■ Exercise instructions: Rescale the stretch from the line containing "Click the central sphere joining the arms" through the end of the items by writing out every line again, requests included. Multiply each x and y coordinate in the answers by 0.85 and round to whole numbers, halves up, leaving every other number as it is.

■ Data lines:
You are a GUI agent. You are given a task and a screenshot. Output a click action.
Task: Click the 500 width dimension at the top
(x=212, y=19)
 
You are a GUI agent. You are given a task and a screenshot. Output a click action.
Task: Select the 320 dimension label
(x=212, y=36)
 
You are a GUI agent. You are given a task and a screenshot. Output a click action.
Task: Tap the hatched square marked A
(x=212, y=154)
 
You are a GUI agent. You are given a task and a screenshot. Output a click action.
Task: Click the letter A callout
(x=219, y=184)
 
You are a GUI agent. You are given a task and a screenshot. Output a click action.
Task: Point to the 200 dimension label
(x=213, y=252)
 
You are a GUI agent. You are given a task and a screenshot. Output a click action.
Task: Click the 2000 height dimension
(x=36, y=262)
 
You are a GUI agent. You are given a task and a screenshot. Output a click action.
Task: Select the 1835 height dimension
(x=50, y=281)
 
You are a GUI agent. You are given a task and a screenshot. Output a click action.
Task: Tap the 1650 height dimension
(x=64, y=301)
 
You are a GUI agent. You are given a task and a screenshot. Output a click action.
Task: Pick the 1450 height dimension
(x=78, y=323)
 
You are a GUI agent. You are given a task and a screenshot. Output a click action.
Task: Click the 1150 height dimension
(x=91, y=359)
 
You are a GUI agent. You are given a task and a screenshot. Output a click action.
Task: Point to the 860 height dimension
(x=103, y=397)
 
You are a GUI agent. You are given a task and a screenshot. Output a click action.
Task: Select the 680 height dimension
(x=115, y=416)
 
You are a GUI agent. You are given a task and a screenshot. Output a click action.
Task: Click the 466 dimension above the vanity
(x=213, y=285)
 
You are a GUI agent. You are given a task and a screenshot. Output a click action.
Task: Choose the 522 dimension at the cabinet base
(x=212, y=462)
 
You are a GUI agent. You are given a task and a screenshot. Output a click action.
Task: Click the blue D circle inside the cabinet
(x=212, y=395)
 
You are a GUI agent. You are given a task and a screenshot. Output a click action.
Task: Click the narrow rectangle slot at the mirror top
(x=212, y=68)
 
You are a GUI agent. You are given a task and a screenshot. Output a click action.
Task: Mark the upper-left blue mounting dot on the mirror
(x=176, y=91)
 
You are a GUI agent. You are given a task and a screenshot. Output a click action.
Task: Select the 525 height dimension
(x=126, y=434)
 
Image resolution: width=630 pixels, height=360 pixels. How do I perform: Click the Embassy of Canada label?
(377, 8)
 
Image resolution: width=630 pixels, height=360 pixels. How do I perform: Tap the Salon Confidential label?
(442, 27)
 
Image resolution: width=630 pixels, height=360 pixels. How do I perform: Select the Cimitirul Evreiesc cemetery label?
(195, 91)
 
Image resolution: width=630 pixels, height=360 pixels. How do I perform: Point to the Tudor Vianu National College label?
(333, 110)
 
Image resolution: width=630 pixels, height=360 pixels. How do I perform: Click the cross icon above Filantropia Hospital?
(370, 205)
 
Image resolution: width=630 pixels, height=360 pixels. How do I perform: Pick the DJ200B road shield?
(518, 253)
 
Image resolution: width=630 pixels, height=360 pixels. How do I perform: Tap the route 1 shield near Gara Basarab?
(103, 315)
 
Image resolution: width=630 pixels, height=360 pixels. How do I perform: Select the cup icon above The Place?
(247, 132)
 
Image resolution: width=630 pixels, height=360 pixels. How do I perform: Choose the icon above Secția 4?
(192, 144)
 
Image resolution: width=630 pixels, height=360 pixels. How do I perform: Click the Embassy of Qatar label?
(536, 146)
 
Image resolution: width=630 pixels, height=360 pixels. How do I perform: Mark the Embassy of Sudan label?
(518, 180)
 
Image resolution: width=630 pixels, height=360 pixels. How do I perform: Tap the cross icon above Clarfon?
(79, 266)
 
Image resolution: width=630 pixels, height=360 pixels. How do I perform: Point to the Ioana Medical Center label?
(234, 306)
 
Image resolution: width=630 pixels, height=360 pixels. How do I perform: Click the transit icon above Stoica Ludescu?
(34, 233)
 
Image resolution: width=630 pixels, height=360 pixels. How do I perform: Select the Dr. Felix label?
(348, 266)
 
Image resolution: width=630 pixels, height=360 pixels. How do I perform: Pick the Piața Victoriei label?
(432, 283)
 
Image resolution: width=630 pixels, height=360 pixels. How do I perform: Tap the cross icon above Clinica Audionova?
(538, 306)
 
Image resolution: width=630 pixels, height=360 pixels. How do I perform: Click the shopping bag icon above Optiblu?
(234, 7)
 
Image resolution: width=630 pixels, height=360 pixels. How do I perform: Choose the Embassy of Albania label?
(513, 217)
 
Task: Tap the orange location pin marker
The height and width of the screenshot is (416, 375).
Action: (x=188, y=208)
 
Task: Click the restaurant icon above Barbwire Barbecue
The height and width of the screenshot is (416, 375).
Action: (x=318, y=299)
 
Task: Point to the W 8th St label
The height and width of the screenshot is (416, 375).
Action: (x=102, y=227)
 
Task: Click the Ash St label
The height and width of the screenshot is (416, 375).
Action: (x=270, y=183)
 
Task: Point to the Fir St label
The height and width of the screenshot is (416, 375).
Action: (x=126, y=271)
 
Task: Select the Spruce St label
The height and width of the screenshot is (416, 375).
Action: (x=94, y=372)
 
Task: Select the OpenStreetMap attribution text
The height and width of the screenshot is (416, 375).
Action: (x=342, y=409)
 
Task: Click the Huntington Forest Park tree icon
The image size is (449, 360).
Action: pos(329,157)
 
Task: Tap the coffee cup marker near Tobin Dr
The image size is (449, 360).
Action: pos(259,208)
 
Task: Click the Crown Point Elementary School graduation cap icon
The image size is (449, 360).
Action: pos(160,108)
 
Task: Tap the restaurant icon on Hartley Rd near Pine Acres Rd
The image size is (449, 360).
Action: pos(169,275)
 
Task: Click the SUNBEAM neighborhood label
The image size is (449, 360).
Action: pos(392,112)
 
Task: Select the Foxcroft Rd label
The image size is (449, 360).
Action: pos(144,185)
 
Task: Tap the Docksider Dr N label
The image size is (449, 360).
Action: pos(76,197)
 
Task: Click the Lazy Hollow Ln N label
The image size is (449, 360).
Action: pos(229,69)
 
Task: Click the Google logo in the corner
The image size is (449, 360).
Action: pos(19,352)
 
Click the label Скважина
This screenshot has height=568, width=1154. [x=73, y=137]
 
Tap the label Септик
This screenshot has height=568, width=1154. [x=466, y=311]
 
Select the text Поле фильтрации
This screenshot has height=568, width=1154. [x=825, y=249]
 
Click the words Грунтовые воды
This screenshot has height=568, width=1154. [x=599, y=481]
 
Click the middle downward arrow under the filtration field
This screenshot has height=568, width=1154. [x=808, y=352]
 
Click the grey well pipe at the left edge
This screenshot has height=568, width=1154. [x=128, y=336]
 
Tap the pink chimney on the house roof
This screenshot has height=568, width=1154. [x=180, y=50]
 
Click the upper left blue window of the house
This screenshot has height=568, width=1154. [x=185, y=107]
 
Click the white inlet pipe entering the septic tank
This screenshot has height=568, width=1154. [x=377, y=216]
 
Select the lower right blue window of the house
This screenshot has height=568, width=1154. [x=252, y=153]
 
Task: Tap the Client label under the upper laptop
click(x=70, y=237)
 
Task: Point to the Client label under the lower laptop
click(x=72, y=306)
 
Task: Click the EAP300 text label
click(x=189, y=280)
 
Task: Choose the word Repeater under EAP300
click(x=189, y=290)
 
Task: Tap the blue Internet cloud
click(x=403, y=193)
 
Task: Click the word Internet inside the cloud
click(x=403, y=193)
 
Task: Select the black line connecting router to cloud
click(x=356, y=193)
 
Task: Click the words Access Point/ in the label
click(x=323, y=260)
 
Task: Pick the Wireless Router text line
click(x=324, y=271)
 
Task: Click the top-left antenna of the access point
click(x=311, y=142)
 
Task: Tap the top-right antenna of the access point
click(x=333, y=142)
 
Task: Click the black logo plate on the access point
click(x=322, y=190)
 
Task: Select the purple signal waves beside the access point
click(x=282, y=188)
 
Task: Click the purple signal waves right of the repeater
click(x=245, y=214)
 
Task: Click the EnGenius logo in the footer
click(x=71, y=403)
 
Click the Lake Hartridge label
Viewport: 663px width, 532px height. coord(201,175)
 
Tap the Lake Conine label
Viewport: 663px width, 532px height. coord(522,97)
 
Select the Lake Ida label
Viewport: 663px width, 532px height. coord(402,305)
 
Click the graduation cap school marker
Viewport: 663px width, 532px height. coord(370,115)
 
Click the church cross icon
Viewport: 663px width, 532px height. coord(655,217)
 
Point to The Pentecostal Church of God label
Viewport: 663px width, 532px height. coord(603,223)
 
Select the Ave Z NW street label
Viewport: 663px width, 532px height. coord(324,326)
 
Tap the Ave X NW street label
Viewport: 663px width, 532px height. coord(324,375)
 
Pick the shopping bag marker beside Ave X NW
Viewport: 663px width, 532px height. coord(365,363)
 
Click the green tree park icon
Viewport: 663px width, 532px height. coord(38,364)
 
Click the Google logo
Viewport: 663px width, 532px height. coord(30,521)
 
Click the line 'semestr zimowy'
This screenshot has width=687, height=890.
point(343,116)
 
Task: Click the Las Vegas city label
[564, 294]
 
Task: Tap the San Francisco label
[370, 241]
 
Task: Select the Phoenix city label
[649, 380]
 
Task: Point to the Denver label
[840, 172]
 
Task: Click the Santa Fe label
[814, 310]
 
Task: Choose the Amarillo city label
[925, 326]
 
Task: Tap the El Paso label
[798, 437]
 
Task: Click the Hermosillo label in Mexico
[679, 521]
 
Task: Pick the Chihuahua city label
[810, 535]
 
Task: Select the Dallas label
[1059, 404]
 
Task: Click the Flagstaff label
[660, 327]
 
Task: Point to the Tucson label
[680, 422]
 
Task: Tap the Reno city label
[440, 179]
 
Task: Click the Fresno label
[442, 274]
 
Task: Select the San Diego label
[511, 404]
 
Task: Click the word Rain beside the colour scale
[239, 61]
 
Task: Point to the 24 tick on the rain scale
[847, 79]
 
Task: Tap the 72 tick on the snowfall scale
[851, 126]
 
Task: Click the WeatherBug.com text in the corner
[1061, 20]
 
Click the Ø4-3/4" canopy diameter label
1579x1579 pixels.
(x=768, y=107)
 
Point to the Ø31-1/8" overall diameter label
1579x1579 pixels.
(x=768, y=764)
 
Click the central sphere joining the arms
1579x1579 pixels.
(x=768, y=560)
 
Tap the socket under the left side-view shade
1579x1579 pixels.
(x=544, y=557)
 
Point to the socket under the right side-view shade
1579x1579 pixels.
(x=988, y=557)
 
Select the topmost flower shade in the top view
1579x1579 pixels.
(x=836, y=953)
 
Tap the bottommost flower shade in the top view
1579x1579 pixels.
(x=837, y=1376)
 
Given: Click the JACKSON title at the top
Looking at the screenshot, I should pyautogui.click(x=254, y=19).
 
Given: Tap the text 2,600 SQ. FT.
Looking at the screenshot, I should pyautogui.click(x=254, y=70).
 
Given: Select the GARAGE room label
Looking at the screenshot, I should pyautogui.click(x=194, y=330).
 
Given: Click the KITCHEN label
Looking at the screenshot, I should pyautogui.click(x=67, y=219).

■ Completed task:
Click the central sphere joining the arms
1579x1579 pixels.
(x=653, y=476)
 
Tap the socket under the left side-view shade
1579x1579 pixels.
(x=462, y=473)
 
Point to the socket under the right side-view shade
1579x1579 pixels.
(x=840, y=473)
 
Select the topmost flower shade in the top view
1579x1579 pixels.
(x=711, y=810)
 
Tap the bottommost flower shade in the top view
1579x1579 pixels.
(x=711, y=1170)
 
Given: Click the JACKSON title at the top
Looking at the screenshot, I should pyautogui.click(x=216, y=16).
 
Given: Tap the text 2,600 SQ. FT.
Looking at the screenshot, I should pyautogui.click(x=216, y=60).
 
Given: Select the GARAGE room label
Looking at the screenshot, I should pyautogui.click(x=165, y=281).
 
Given: Click the KITCHEN label
Looking at the screenshot, I should pyautogui.click(x=57, y=186).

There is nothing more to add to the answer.